Since September 11, I’ve heard it more than once and will likely hear it again. The argument goes like this: Yes, all this banal talk about Islam being a “religion of peace” is, of course, a lot of nonsense. But the problem is not their religion but all religion. “Religious” people, you see, are all potentially murderous fanatics since “organized religion” is a (if not the) “root cause” of war and repression. People who are “religious” think God speaks to them. They have a book (the Bible, the Koran) and their book tells them they are the “chosen” or the “elect” and that they are to strike down or forcibly convert the infidel. There is little difference, really, between America’s evangelical Christians and bin Laden’s Islamic fundamentalists. There may be a God, but He is beyond us and far removed from our everyday lives. Anyway, “religion” is a private matter. So goes the standard argument of the postmodern secularist.
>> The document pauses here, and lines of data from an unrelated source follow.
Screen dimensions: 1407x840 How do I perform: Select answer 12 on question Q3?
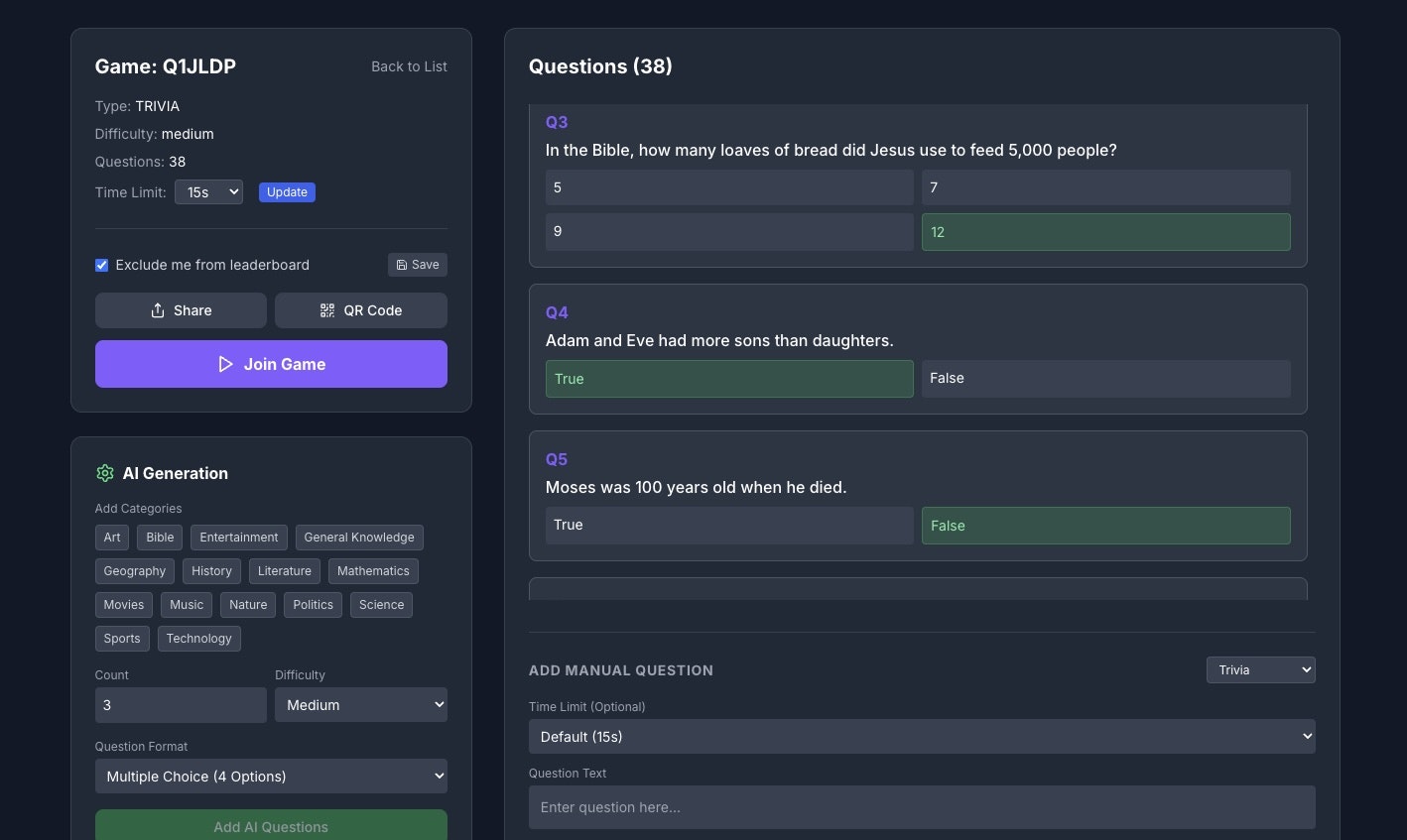[x=1104, y=231]
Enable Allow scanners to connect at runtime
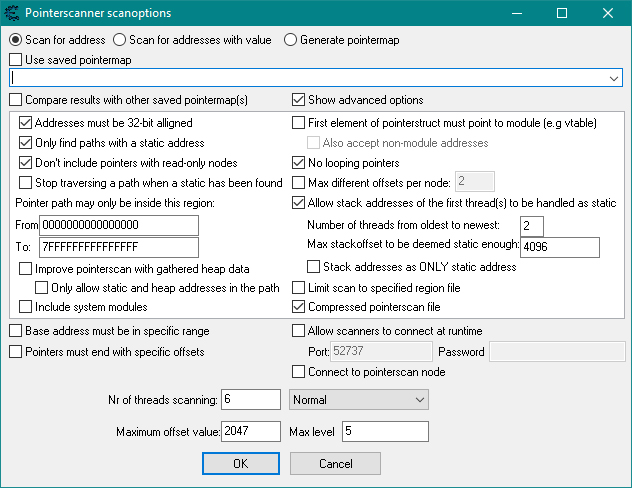This screenshot has height=488, width=632. tap(299, 331)
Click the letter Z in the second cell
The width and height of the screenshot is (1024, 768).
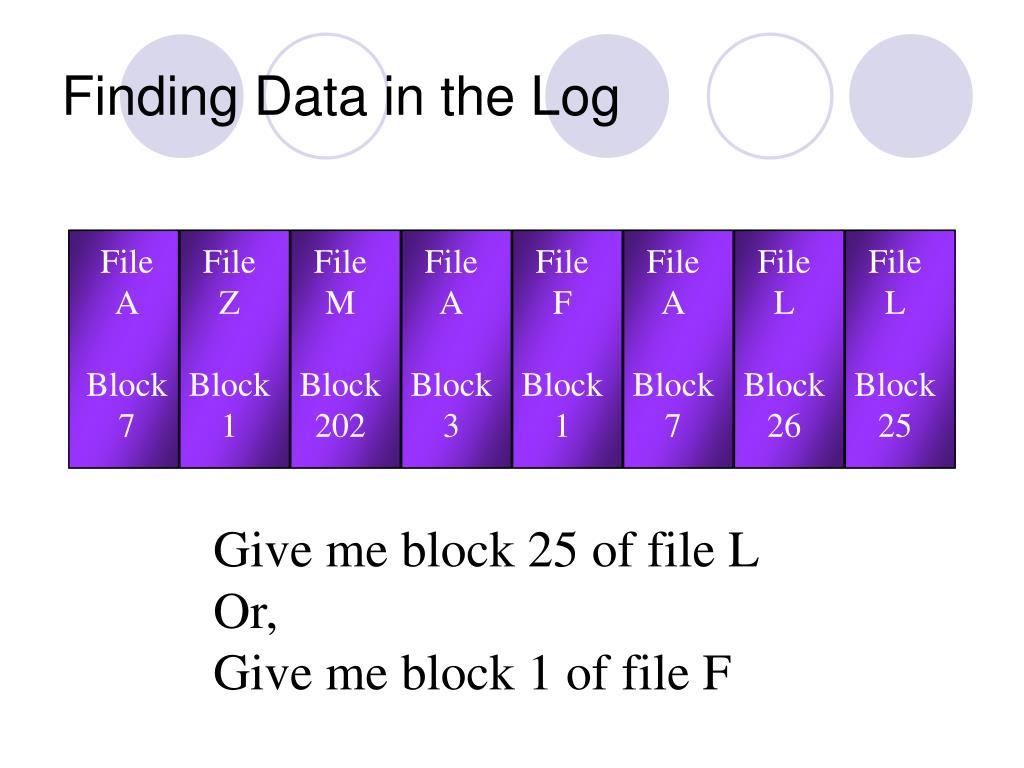tap(229, 303)
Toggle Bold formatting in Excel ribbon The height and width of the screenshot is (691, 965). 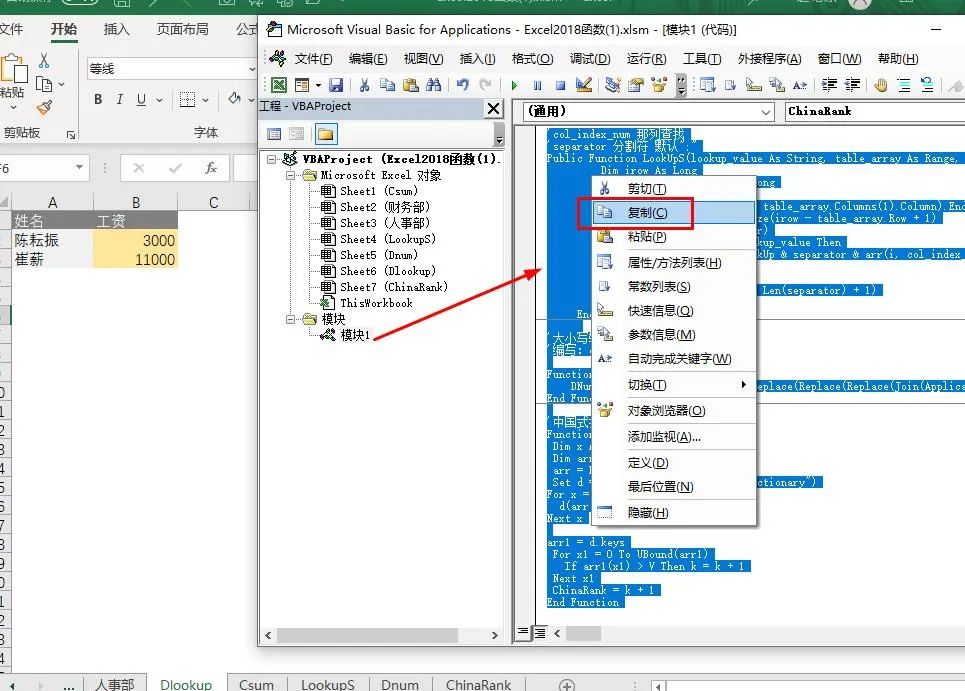[98, 99]
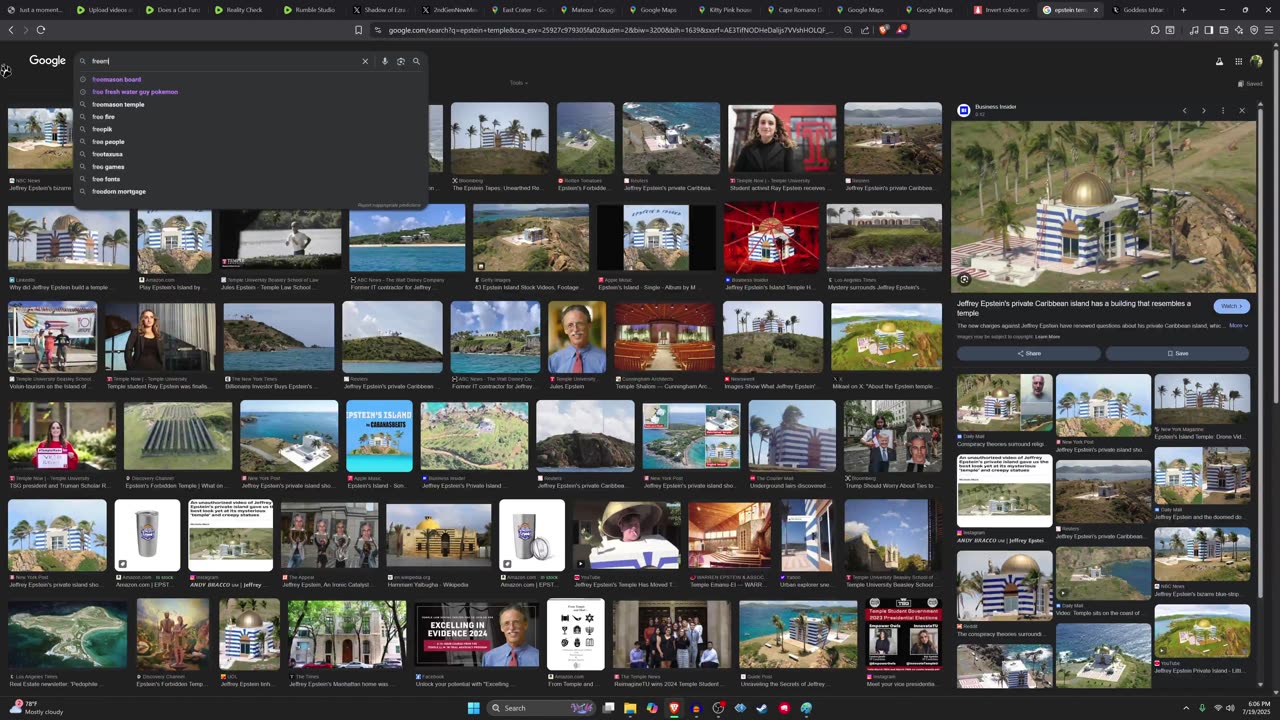Reload the current page
This screenshot has width=1280, height=720.
click(x=40, y=30)
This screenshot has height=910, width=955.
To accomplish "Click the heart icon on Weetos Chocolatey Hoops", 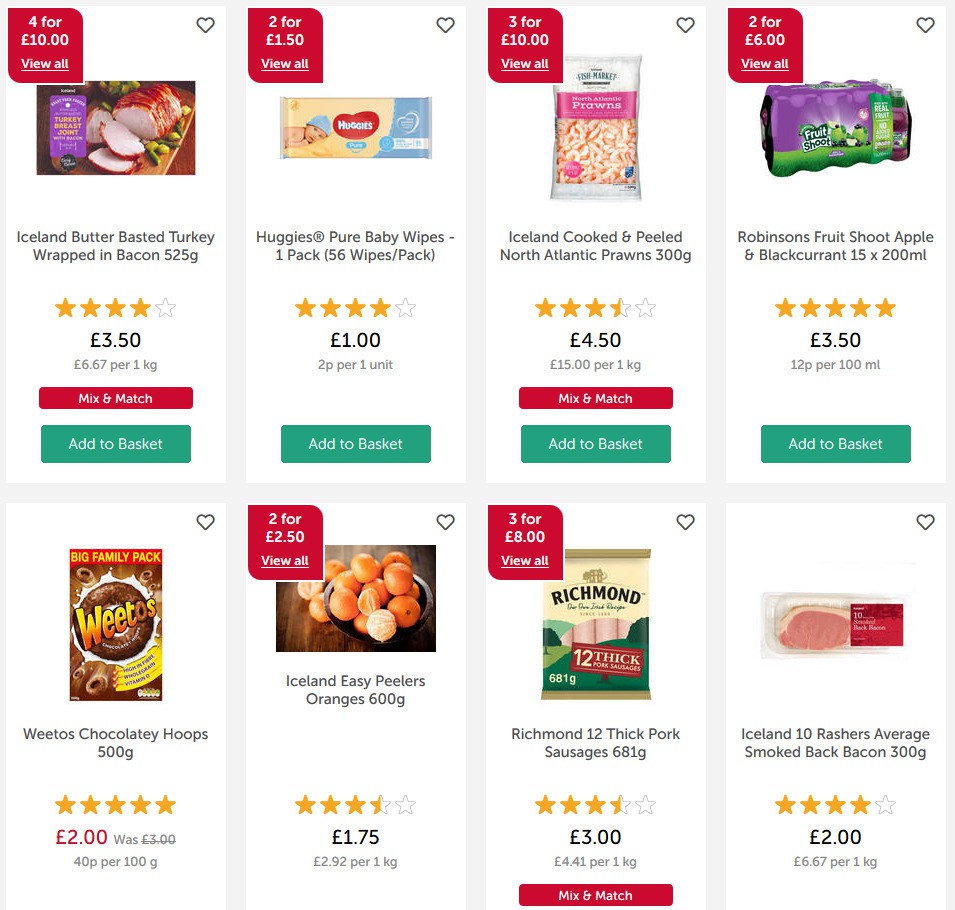I will pos(205,522).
The problems with this line of argument are both numerous and obvious. Were Stalin and Hitler, for instance, members of an “organized” religion? If we mean a church in the traditional sense, no: Both headed anti-Christian regimes that rejected the traditional “organized religion” of their respective societies and murdered far more people than any repressive “religious” regimes ever had. So World War II, instigated in large part by these two dictators, was not a “religious” war in the usual sense, the one meant by those who claim traditional “organized religion” is behind most of the evil in the world. If we broaden the definition of “religion” to include political ideologies, then both most certainly were “religious,” but so is everybody else, including the zealots who want to crush “organized religion.” They are members of their own very well-organized church, the church of the ACLU, the Washington Post, and the Democratic Party. Fanatics come in all shapes and sizes, “religions” and otherwise.
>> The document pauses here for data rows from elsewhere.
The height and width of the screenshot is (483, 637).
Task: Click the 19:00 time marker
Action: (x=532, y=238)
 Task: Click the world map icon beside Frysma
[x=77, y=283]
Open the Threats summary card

One of the chief assumptions of the “organized religion is warlike” argument is that all “organized” religions are fundamentally alike in their aggressiveness. Yes, there have been Christian terrorists (those who have targeted abortionists, for example) and “religious” people have tortured, murdered, and raped throughout history, but I can think of only two religions —Islam and Shinto—whose adherents have exalted the suicide killer as one of the highest expressions of their faith. (How come there aren’t any Buddhist suicide bombers targeting Beijing?) As for Christianity and Islam, did Jesus call on his followers to make war on unbelievers? Muhammad did.
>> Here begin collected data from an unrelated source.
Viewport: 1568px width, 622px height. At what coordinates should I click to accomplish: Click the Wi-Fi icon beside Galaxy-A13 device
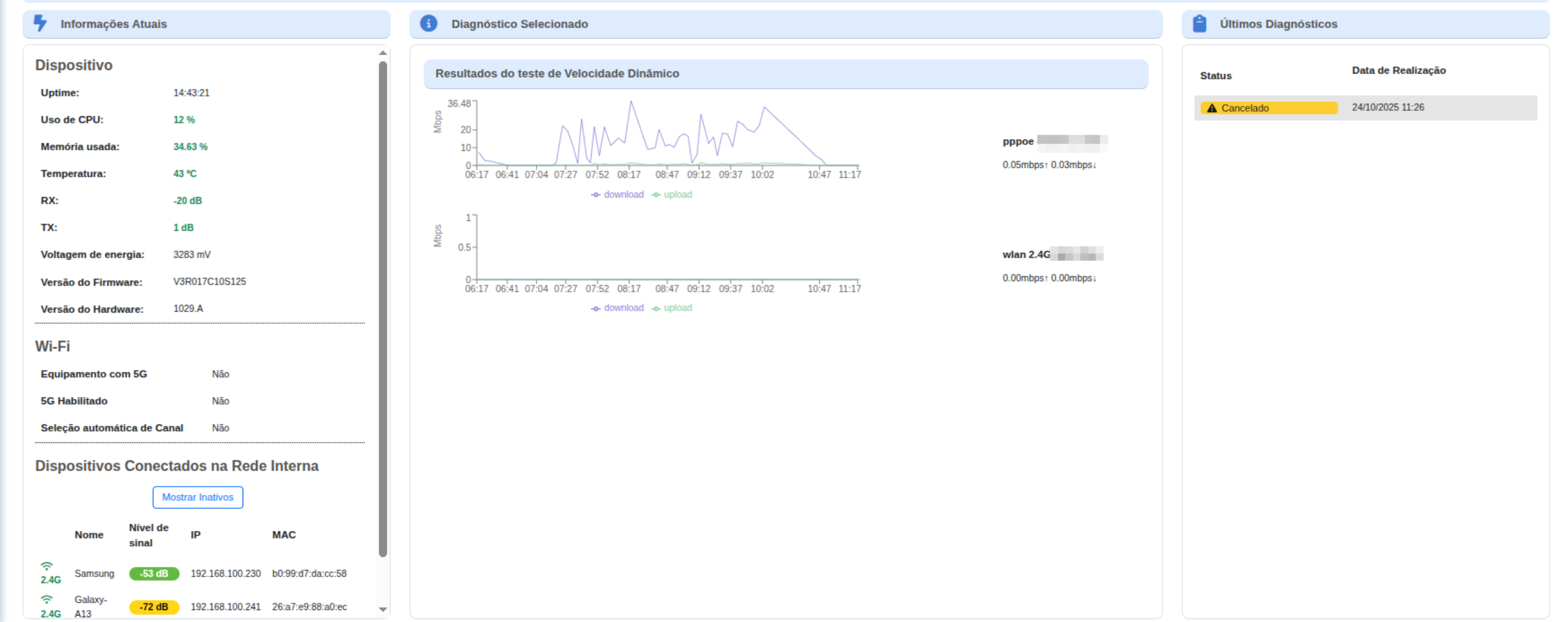[x=47, y=599]
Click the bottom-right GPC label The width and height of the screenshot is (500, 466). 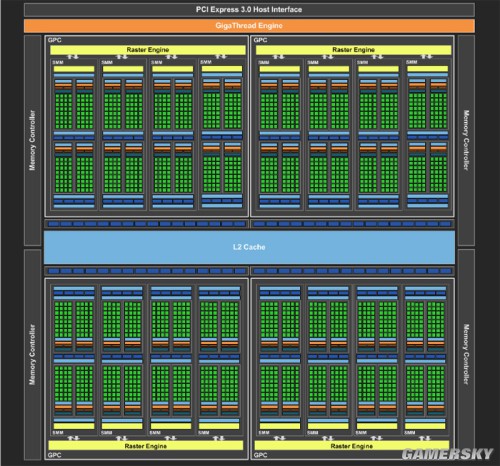(x=260, y=455)
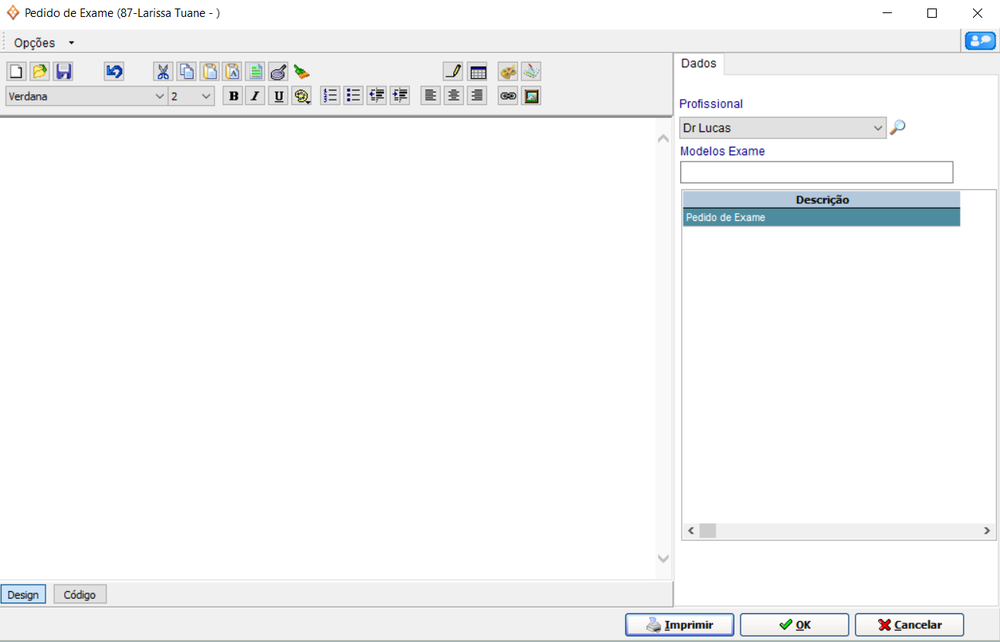The height and width of the screenshot is (642, 1000).
Task: Expand the Dr Lucas professional dropdown
Action: tap(878, 128)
The real reason most of these very religious secular zealots bash “organized religion” has little to do with their supposed distaste for slaughter (I doubt many of them would question, say, the bombing of Hiroshima, much less abortion) or repression (many of them championed Vietnam’s communists in the 1960’s). The real reason is as old as the world and as common as a child’s rebellion against his parents. “Organized religion” represents traditional authority. Authority means rules, commandments, duties, and Thou Shalt Nots. And there are the sticky—and related—problems of evil and the disappointments and seemingly random tragedies of human existence. Their problem is not with “religion”; their problem is with God.